▶ _Records for this exercise_
= Beginning of Section =

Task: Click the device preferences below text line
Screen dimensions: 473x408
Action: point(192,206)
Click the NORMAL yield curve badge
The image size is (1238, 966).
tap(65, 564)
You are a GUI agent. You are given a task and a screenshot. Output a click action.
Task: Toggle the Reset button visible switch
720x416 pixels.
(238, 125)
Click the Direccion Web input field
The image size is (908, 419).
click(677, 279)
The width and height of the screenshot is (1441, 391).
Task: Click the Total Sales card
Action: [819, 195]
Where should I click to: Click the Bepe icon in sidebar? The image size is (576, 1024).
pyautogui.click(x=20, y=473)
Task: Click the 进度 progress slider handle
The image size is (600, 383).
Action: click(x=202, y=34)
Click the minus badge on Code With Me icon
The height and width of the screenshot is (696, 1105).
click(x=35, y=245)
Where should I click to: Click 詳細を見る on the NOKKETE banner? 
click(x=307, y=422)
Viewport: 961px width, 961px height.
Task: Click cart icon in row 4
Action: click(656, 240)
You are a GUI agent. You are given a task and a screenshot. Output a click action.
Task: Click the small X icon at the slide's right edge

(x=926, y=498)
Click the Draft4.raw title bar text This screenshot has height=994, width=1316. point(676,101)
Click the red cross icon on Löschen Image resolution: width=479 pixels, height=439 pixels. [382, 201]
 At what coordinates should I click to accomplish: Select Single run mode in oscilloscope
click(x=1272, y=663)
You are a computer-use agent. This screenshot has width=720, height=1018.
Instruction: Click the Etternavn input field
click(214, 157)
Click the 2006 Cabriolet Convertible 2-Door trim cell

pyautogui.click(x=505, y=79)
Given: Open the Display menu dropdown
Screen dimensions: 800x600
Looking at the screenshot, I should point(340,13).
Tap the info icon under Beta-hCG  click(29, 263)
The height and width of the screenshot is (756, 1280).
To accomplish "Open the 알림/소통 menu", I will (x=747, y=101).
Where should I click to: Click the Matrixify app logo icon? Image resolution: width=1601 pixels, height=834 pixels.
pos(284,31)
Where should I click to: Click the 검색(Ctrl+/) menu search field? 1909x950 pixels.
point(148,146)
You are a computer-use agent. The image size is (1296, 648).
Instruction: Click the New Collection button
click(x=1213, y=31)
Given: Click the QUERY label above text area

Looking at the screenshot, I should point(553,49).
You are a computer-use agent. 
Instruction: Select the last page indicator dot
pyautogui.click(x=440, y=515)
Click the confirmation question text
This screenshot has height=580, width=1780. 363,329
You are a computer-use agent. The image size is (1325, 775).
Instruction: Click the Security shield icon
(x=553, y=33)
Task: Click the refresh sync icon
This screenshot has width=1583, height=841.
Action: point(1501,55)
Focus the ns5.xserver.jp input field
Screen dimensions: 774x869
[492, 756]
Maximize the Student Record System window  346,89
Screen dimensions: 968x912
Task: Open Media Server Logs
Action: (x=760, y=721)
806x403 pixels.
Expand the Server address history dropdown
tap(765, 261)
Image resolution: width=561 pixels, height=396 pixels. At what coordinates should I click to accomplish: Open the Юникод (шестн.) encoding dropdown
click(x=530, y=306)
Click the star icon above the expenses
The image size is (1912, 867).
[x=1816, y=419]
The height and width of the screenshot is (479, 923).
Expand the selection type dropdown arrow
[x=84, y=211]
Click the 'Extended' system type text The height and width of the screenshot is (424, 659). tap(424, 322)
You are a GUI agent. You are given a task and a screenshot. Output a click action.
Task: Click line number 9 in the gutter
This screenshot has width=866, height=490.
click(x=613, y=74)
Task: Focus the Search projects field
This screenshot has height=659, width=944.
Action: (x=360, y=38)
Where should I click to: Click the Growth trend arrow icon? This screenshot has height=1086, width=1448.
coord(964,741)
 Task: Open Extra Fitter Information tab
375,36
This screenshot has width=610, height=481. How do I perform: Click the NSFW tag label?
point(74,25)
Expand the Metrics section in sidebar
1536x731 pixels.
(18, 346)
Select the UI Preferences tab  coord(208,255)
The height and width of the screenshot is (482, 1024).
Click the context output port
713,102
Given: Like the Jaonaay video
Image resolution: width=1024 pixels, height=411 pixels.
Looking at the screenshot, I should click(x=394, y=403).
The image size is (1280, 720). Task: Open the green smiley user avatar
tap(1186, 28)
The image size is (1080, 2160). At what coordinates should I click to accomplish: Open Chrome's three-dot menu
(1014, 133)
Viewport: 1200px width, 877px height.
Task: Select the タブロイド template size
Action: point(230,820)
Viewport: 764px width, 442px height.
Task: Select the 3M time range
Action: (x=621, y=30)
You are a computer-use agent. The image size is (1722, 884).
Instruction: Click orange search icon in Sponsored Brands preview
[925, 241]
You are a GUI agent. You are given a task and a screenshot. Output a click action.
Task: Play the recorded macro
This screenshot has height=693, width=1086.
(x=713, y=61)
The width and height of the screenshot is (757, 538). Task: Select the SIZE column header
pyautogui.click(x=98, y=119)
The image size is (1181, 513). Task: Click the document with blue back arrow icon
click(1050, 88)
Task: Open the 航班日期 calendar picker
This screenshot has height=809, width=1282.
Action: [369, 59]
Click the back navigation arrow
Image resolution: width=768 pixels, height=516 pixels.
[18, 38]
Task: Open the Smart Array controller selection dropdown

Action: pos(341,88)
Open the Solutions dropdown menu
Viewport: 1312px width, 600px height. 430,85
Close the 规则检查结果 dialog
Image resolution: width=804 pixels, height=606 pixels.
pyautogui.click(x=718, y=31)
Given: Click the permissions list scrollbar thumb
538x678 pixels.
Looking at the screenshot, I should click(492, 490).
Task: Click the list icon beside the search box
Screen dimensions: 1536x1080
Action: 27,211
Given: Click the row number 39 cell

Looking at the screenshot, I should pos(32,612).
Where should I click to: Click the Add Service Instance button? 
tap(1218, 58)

= End of Section =

▶ _Task statement_
From the entries above, return each line with the word "computer" in it.

▶ _Task response_
You are a computer-use agent. This screenshot has width=720, height=1018.
You are a computer-use agent. The image size is (1296, 648).
You are a computer-use agent. 
You are a computer-use agent. The image size is (1325, 775).
You are a computer-use agent. The image size is (1722, 884).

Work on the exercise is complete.